White paper: Over the horizon - principles and challenges of operating in the HF band

Overview of OTH radar

Interest in OTH radar has recently surged due to the rise of atmospheric hypersonic weapons. These weapons fly at low altitudes and high speeds, making them difficult for conventional LoS radar to detect. OTH radar is also effective against aircraft and vessels that use stealth technology. Advances in digital signal processing, direct sampling and fully digital beamforming have also enhanced OTH radar capabilities, further driving this renewed interest.

OTH radar gets its name from its capability to detect targets beyond LoS. It does this using HF bands, specifically in the range of 3 MHz to 30 MHz. Traditional LoS radar operates within shorter distances limited by the Earth’s curvature. OTH radar, on the other hand, can reach over 4000 km. Its long effective range makes OTH radar useful for strategic early warning, missile tracking and detecting targets that evade microwave frequency radar.

Operating in the HF spectrum

OTH radar systems rely on the unique properties of the HF spectrum to detect targets beyond LoS. There are various modes of HF propagation, such as ground wave and sky wave. Sky wave propagation, in particular, involves reflecting HF signals off the ionosphere, allowing the signals to travel vast distances. The effectiveness of this process depends on ionosphere conditions, which are influenced by solar activity, time of day and other atmospheric factors.

The ionosphere’s different layers, especially D, E and F, play important roles in determining how HF signals travel. During the day, the D layer can absorb HF signals, reducing their range, while the E and F layers are more conducive to signal refraction. Understanding these layers and their behaviors is key to optimizing OTH radar performance.
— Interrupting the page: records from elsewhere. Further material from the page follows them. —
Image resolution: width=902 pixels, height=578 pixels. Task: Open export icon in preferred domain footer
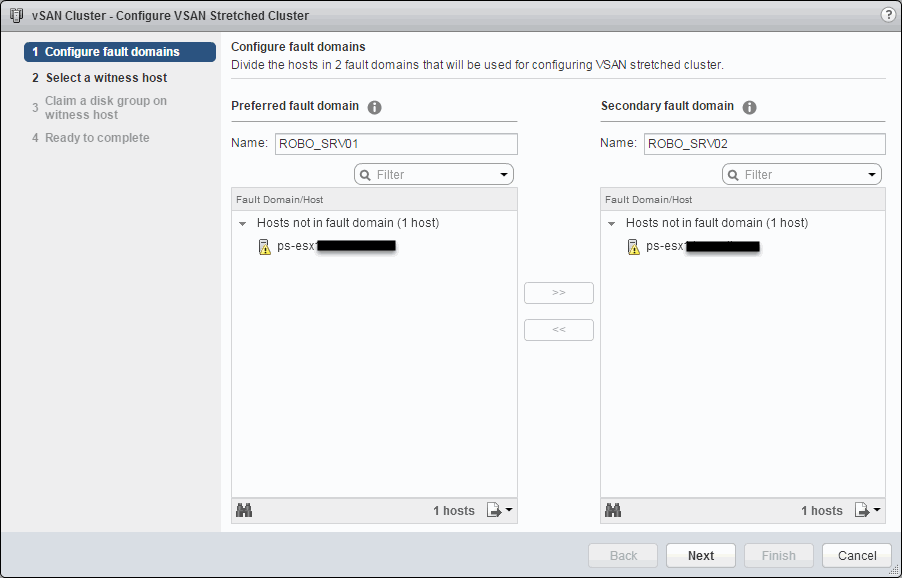tap(499, 510)
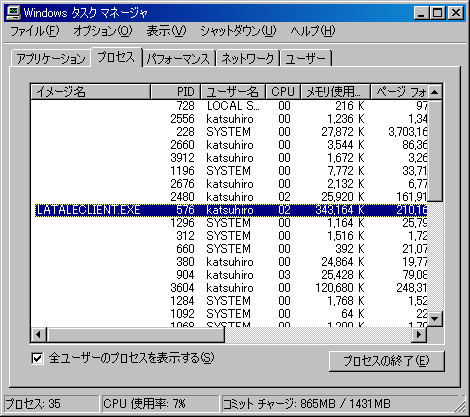Switch to the ユーザー tab
The width and height of the screenshot is (470, 417).
point(306,59)
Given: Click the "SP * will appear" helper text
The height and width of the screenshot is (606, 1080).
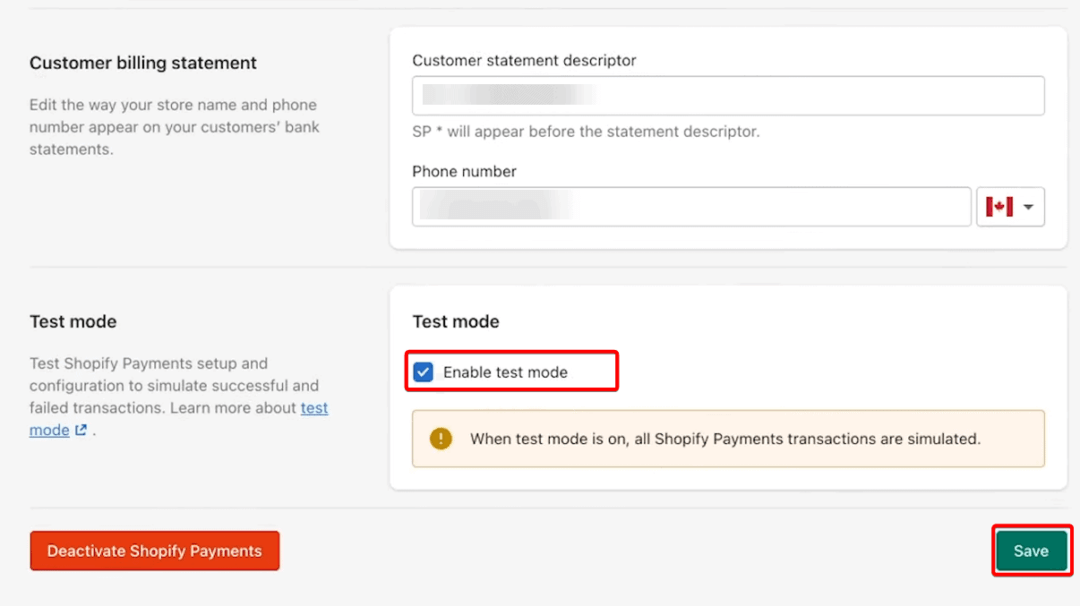Looking at the screenshot, I should point(586,131).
Challenges of OTH radar operation

A primary challenge of OTH radar operation is ionosphere variability. The composition and density of the ionosphere change with solar activity, time of day and geographical location, affecting the propagation of HF signals crucial for OTH radar.

Other challenges are:

• Signal attenuation: HF signals used in OTH radar are prone to attenuation over long distances. This is due to factors such as absorption in the D layer during daylight hours.
• Noise: The HF spectrum is noisy, with interference from natural sources like lightning and cosmic noise, as well as man made sources.
• Resolution and accuracy: The long wavelength of HF signals necessitates physically large antenna arrays to achieve the narrow bandwidths for accurate target localization.
• Complex signal processing: OTH radar systems require sophisticated digital signal processing (DSP) techniques to handle weak signal returns and mitigate the effects of ionospheric scattering.
• Environmental factors: Environmental conditions such as weather, terrain and surface conductivity can affect OTH radar performance.

Ongoing advancements in DSP technology, antenna design and ionospheric modeling are improving the effectiveness of OTH radar systems. These advancements aim to enhance target detection capabilities and reduce the impact of environmental and ionospheric variability.